**What you should do:** Once the line containing "Instruction: Switch to the Ad Sets tab" is found, please copy it and all lines after it through the end of the records, exactly, leaving out pictures.

[[ Materials provided, beginning ]]

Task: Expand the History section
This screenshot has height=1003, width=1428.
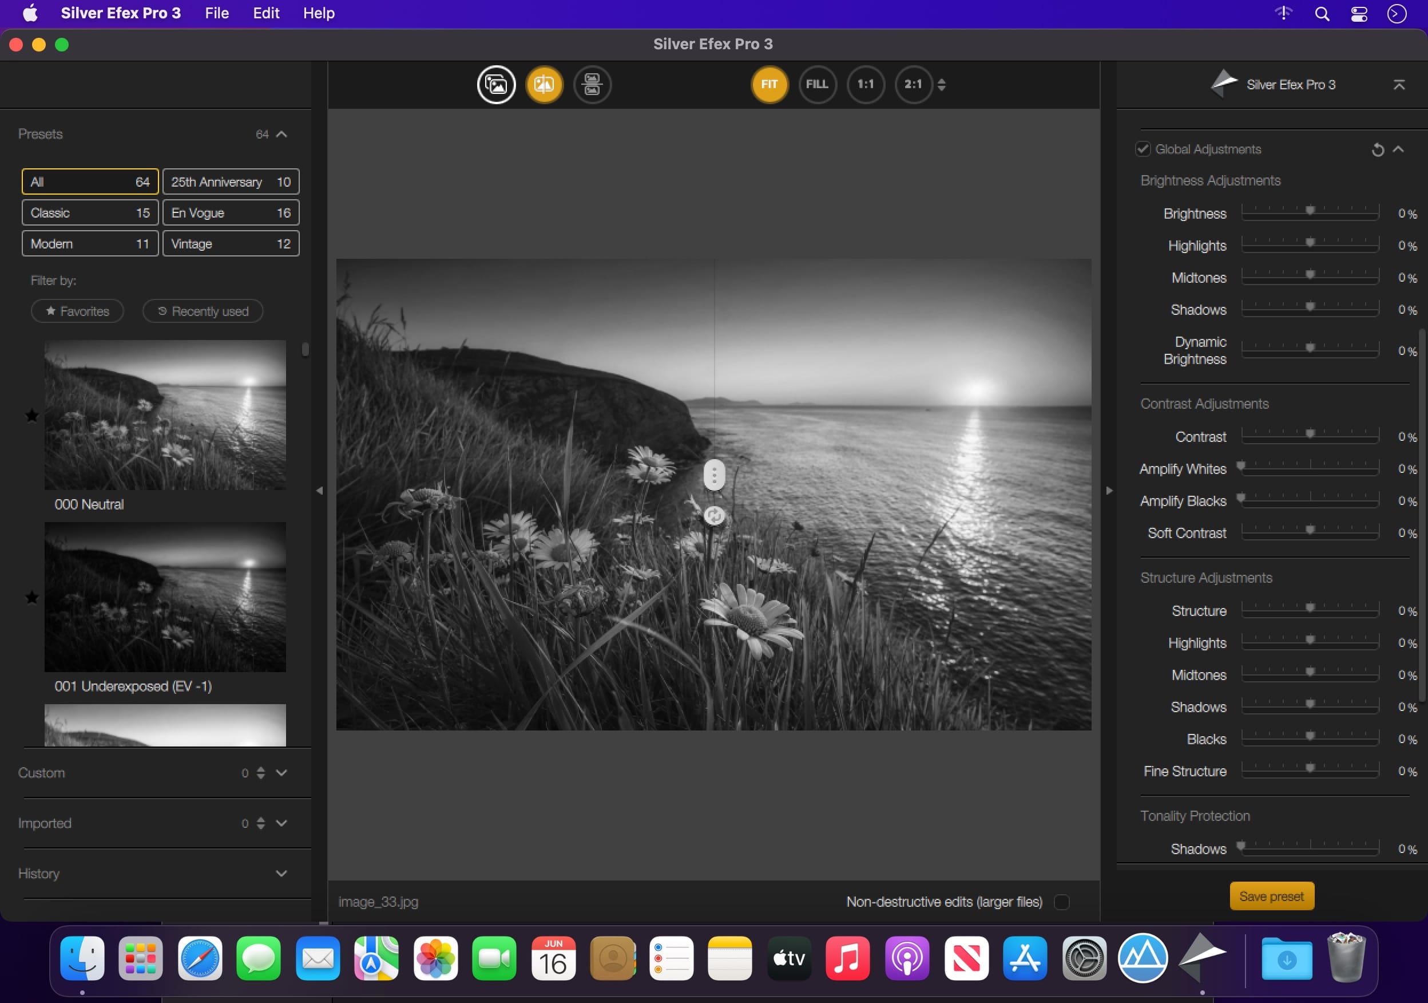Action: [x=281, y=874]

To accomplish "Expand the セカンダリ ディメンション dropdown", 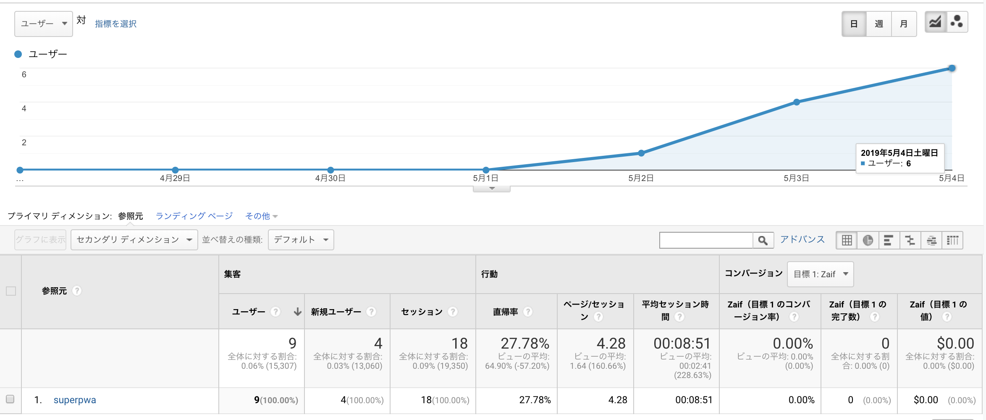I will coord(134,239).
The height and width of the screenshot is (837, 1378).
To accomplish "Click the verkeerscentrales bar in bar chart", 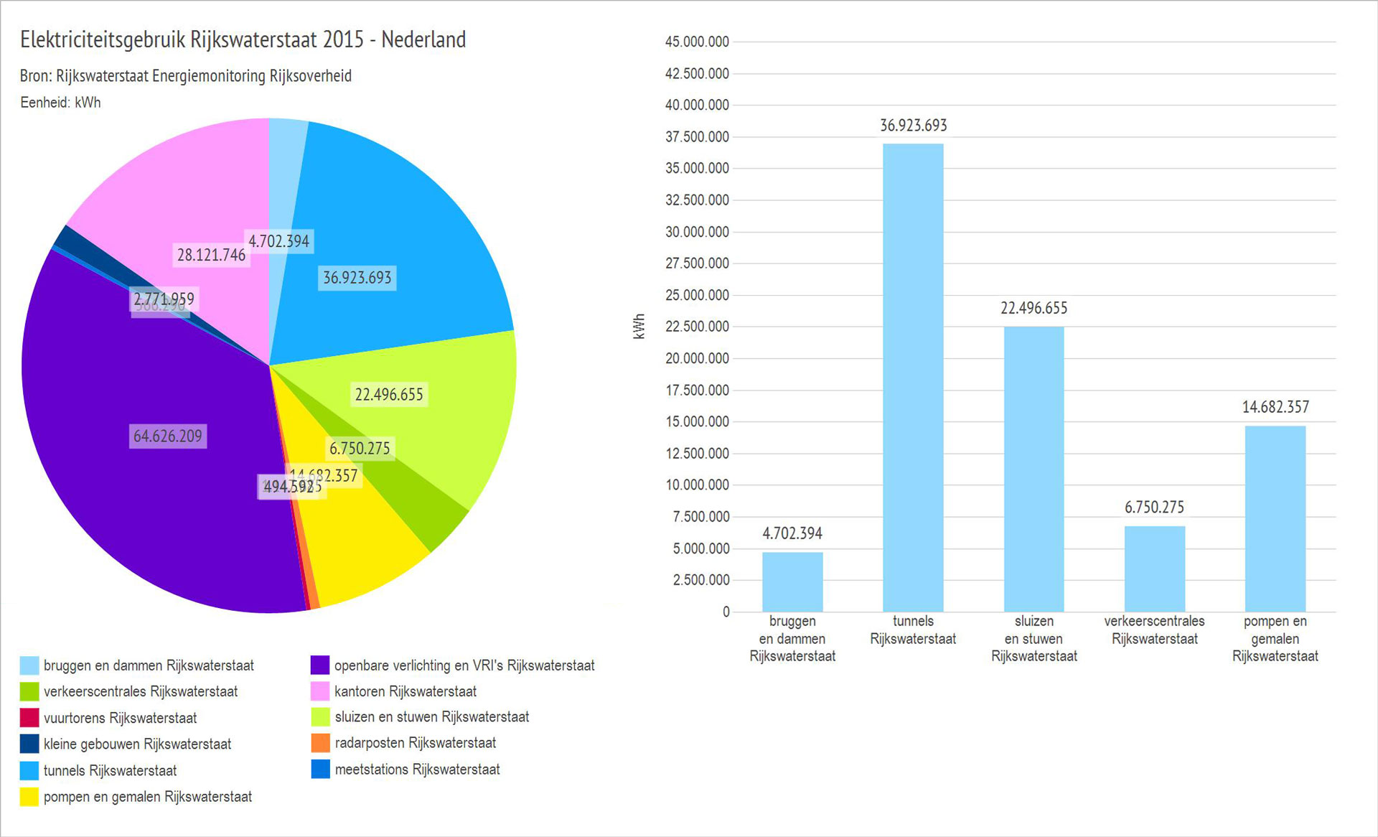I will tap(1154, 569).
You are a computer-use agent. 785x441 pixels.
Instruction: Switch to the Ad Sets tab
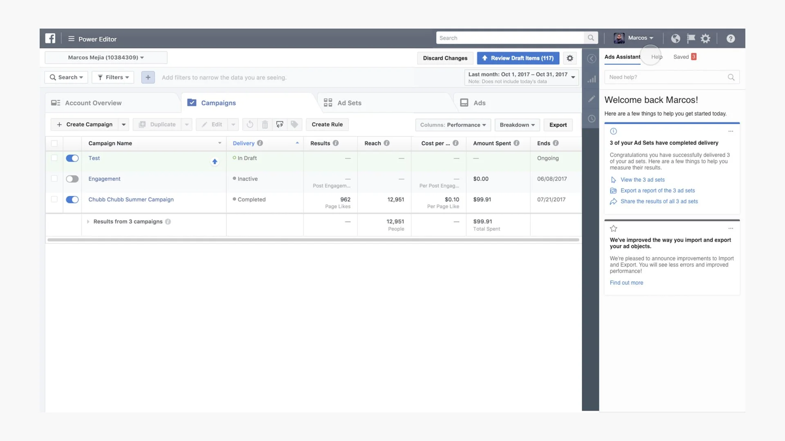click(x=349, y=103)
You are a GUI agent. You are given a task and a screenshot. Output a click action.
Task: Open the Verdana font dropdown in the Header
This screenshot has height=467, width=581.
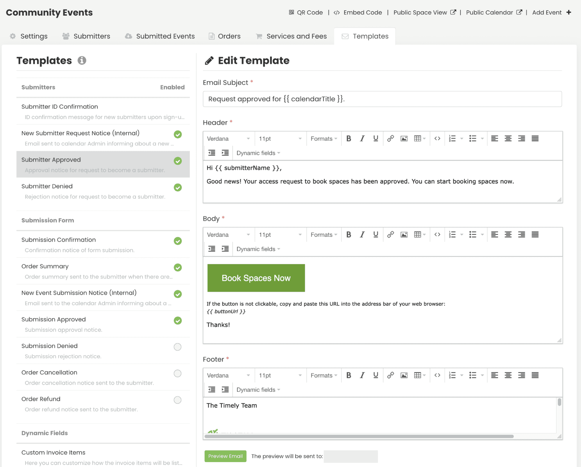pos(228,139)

[[ Materials provided, end ]]

**Task response:**
Instruction: Switch to the Ad Sets tab
click(x=349, y=103)
You are a GUI agent. You are given a task and a screenshot. Output a click action.
Task: Open the Verdana font dropdown in the Header
This screenshot has height=467, width=581.
pos(228,139)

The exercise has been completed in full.